#Columna: EL ARTE POR EL ARTE

 

 

Mis melodías y números están aquí. Han llenado mis años, los años en que rehusé morirme. Y para eso mismo escribo, escribo, escribo, al mediodía o a las tres de la mañana.

Para no estar muerto.

Ray Bradbury

 

Actualmente ser artista en Colombia no paga. La situación de aquellos que se dedican a las artes, y ven en ellas el modo más gratificante de ganarse la vida, es precaria. Esto se debe, en parte, a que el trabajo artístico, dígase escritura, teatro, cine, danzas o pintura, por sólo señalar algunos, no se toma enserio, y usualmente se menosprecia por los entes gubernamentales y por el sector privado. ¿Qué debe hacer una persona que piensa ganarse la vida escribiendo, pintando o actuando? ¿Cuáles son las garantías de que su trabajo será tomado en cuenta y a la larga remunerado como se debe?

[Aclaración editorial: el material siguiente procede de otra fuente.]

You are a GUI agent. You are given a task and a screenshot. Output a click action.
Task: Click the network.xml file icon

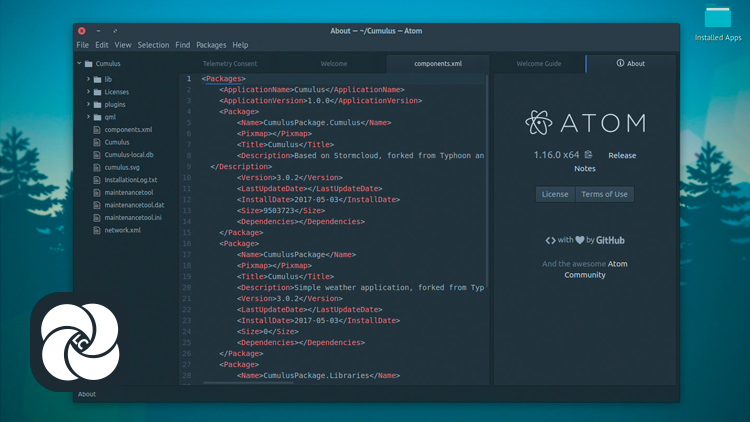[x=97, y=230]
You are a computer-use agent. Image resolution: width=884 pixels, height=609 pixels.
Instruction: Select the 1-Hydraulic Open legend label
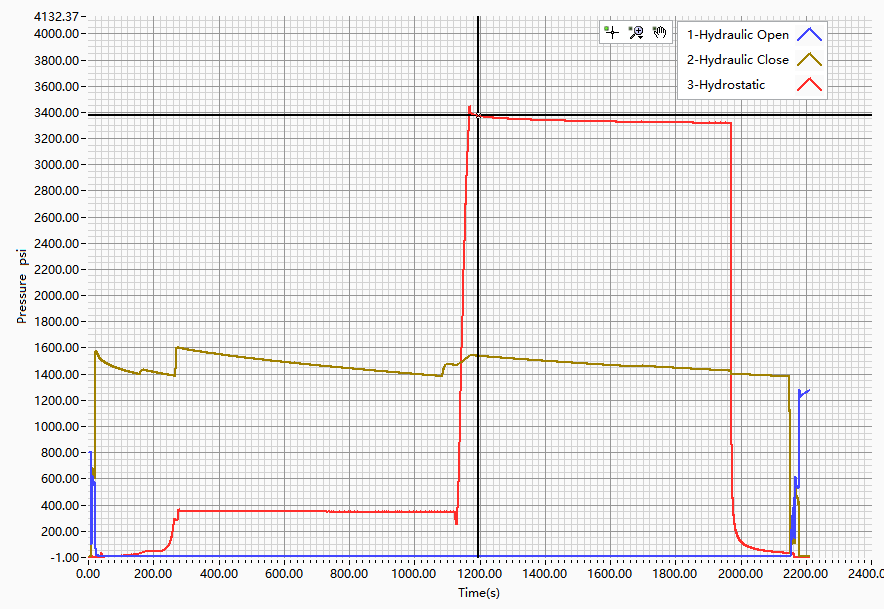click(737, 35)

A través de la historia, los artistas se han visto impelidos más por un sentido de vocación, que por algún reconocimiento monetario o social. Sin embargo, la situación no es tan apocalíptica como podemos pensar. En nuestra ciudad, por ejemplo, el movimiento teatral, aunque no se encuentra en auge, cuenta con el apoyo de diferentes instituciones que se encargan de generar proyectos, y financiar presentaciones, en las cuales pagan bien a sus actores. No obstante, yéndonos a lo mínimo, está el actor principiante, o aquel colectivo que no logró, o no puede, participar de las convocatorias.

Para este tipo de individuos, como para el escritor, el grafitero o el cineasta, muchas puertas se cierran por el simple hecho de no contar con la experiencia necesaria, o no haber “demostrado” su valía artística; e incluso después de demostrar que pueden escribir, montar una obra, o hacer cine, se les aparta sin explicación. Una amiga actriz me aseguraba que todo es cuestión de pasión y hacerse valer. Estos dos conceptos, en el caso de los artistas, deberían ser su mantra diario.

En el terreno de la escritura, por poner un ejemplo, Colombia resalta por las pocas publicaciones que se atreven a mostrar nuevas plumas, jóvenes con ideas frescas y caminos por recorrer.

Más pocas son aún, y me atrevería a decir que no hay ninguna, que remunere dichos textos. Esto es comprensible, pues la mayoría de estas publicaciones se hacen de manera virtual, por medios independientes que no reciben dinero de ninguna parte y cuyo trabajo es más una labor de quijotes que de otra cosa.

Algunos dueños de publicaciones reconocidas, ven en el mero hecho de publicar, como el pago para los escritores, casi como si estuvieran haciendo un favor al mostrar tu texto, como si el señor de la tienda quedara satisfecho y te diera productos al ver alguna de tus obras publicadas.

Aquellos medios que sí se pueden dar el lujo de pagar a los escritores, prefieren ir a la segura, contando en su plantilla de redactores con afamados periodistas o escritores ya publicados. Caemos una y otra vez en una paradoja que en este país es casi un estilo de vida: si no tengo experiencia no me contratan, y si no me contratan, no puedo conseguir experiencia. No es extraño ver actores, escritores, cantantes y demás, irse por el camino de la enseñanza, donde pueden conseguir un sustento diario de una manera digna, y en contacto, al menos en la superficie, con su verdadera vocación.

Sumergidos en medio de este escenario sólo queda una opción, y es la que todo verdadero artista debe adoptar: no pienses tanto y hazlo. Muchos son los casos de menosprecio, incluso grandes figuras del arte hablan de las duras situaciones que vivieron en sus inicios. Al parecer la historia ama las repeticiones. Ante una realidad como esta, la única respuesta que queda es la creación. Seguir escribiendo, pintando, actuando, danzando, seguir, seguir y seguir en las calles, en las playas y los campos, inundar el mundo con un pensamiento más allá de lo establecido; al mediodía o a las tres de la mañana, crear para no estar muerto.